EXERCISE DETAILS: Please write out the data that follows, word for word.

Stored items from a collection:
##############################

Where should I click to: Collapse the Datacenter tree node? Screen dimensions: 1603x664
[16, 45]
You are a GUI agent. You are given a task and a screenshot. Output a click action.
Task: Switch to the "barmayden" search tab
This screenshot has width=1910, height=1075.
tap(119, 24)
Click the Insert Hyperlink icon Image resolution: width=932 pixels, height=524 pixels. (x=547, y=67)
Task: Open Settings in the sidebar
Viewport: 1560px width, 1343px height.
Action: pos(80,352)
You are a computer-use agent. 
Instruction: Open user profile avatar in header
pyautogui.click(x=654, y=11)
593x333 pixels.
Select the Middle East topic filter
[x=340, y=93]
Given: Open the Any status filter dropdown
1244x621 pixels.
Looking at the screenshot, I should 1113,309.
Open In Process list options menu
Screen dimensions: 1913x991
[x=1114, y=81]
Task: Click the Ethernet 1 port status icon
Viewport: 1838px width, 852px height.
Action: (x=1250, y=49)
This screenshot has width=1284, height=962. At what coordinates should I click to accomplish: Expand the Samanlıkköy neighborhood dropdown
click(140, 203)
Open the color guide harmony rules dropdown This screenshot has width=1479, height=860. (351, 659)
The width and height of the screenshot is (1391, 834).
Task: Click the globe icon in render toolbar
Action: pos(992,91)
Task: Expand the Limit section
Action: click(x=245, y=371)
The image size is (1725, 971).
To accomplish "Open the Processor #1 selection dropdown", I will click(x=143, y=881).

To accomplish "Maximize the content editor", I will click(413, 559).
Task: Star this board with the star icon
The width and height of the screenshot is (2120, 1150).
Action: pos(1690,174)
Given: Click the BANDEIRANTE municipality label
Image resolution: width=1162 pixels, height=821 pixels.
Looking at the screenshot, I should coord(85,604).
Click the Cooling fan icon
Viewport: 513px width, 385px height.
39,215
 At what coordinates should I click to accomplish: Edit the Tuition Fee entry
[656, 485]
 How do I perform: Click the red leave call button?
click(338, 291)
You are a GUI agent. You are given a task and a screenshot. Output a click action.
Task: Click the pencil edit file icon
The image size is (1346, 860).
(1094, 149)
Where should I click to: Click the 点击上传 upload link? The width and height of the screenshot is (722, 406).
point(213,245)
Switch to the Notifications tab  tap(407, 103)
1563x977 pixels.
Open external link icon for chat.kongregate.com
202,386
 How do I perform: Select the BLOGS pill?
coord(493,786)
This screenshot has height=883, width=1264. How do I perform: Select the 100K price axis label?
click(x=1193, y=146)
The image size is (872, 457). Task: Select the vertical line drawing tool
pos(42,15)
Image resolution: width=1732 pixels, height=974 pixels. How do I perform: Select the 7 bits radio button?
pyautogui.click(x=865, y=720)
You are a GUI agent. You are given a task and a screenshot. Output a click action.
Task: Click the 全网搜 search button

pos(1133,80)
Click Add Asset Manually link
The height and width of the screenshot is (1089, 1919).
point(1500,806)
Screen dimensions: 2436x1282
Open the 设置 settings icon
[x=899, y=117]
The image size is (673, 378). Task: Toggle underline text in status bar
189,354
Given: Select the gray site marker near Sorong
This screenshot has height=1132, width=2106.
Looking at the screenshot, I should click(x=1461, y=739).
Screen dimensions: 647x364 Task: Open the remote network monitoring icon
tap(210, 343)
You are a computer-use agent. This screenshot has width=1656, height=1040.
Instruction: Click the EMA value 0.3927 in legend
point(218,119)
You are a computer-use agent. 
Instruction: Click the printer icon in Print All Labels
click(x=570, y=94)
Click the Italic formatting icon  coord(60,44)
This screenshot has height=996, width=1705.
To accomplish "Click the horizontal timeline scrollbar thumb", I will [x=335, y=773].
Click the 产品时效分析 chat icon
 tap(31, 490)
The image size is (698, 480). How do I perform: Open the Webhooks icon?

##############################

YOUR RESPONSE:
Where should I click to: Collapse the Datacenter tree node? Screen dimensions: 1603x664
[16, 45]
You are a GUI agent. You are given a task and a screenshot. Output a click action.
Task: Switch to the "barmayden" search tab
This screenshot has width=1910, height=1075.
tap(119, 24)
Click the Insert Hyperlink icon Image resolution: width=932 pixels, height=524 pixels. (x=547, y=67)
Task: Open Settings in the sidebar
Viewport: 1560px width, 1343px height.
Action: pos(80,352)
You are a computer-use agent. 
Instruction: Open user profile avatar in header
pyautogui.click(x=654, y=11)
593x333 pixels.
Select the Middle East topic filter
[x=340, y=93]
Given: Open the Any status filter dropdown
1244x621 pixels.
Looking at the screenshot, I should 1113,309.
Open In Process list options menu
Screen dimensions: 1913x991
[x=1114, y=81]
Task: Click the Ethernet 1 port status icon
Viewport: 1838px width, 852px height.
Action: (x=1250, y=49)
This screenshot has width=1284, height=962. At what coordinates should I click to accomplish: Expand the Samanlıkköy neighborhood dropdown
click(140, 203)
Open the color guide harmony rules dropdown This screenshot has width=1479, height=860. (351, 659)
The width and height of the screenshot is (1391, 834).
Task: Click the globe icon in render toolbar
Action: pos(992,91)
Task: Expand the Limit section
Action: click(x=245, y=371)
The image size is (1725, 971).
To accomplish "Open the Processor #1 selection dropdown", I will click(x=143, y=881).

To accomplish "Maximize the content editor", I will click(413, 559).
Task: Star this board with the star icon
The width and height of the screenshot is (2120, 1150).
Action: pos(1690,174)
Given: Click the BANDEIRANTE municipality label
Image resolution: width=1162 pixels, height=821 pixels.
Looking at the screenshot, I should coord(85,604).
Click the Cooling fan icon
Viewport: 513px width, 385px height.
39,215
 At what coordinates should I click to accomplish: Edit the Tuition Fee entry
[656, 485]
 How do I perform: Click the red leave call button?
click(338, 291)
You are a GUI agent. You are given a task and a screenshot. Output a click action.
Task: Click the pencil edit file icon
The image size is (1346, 860).
(1094, 149)
Where should I click to: Click the 点击上传 upload link? The width and height of the screenshot is (722, 406).
point(213,245)
Switch to the Notifications tab  tap(407, 103)
1563x977 pixels.
Open external link icon for chat.kongregate.com
202,386
 How do I perform: Select the BLOGS pill?
coord(493,786)
This screenshot has height=883, width=1264. How do I perform: Select the 100K price axis label?
click(x=1193, y=146)
The image size is (872, 457). Task: Select the vertical line drawing tool
pos(42,15)
Image resolution: width=1732 pixels, height=974 pixels. How do I perform: Select the 7 bits radio button?
pyautogui.click(x=865, y=720)
You are a GUI agent. You are given a task and a screenshot. Output a click action.
Task: Click the 全网搜 search button

pos(1133,80)
Click Add Asset Manually link
The height and width of the screenshot is (1089, 1919).
point(1500,806)
Screen dimensions: 2436x1282
Open the 设置 settings icon
[x=899, y=117]
The image size is (673, 378). Task: Toggle underline text in status bar
189,354
Given: Select the gray site marker near Sorong
This screenshot has height=1132, width=2106.
Looking at the screenshot, I should click(x=1461, y=739).
Screen dimensions: 647x364 Task: Open the remote network monitoring icon
tap(210, 343)
You are a computer-use agent. This screenshot has width=1656, height=1040.
Instruction: Click the EMA value 0.3927 in legend
point(218,119)
You are a computer-use agent. 
Instruction: Click the printer icon in Print All Labels
click(x=570, y=94)
Click the Italic formatting icon  coord(60,44)
This screenshot has height=996, width=1705.
To accomplish "Click the horizontal timeline scrollbar thumb", I will [x=335, y=773].
Click the 产品时效分析 chat icon
 tap(31, 490)
The image size is (698, 480). How do I perform: Open the Webhooks icon?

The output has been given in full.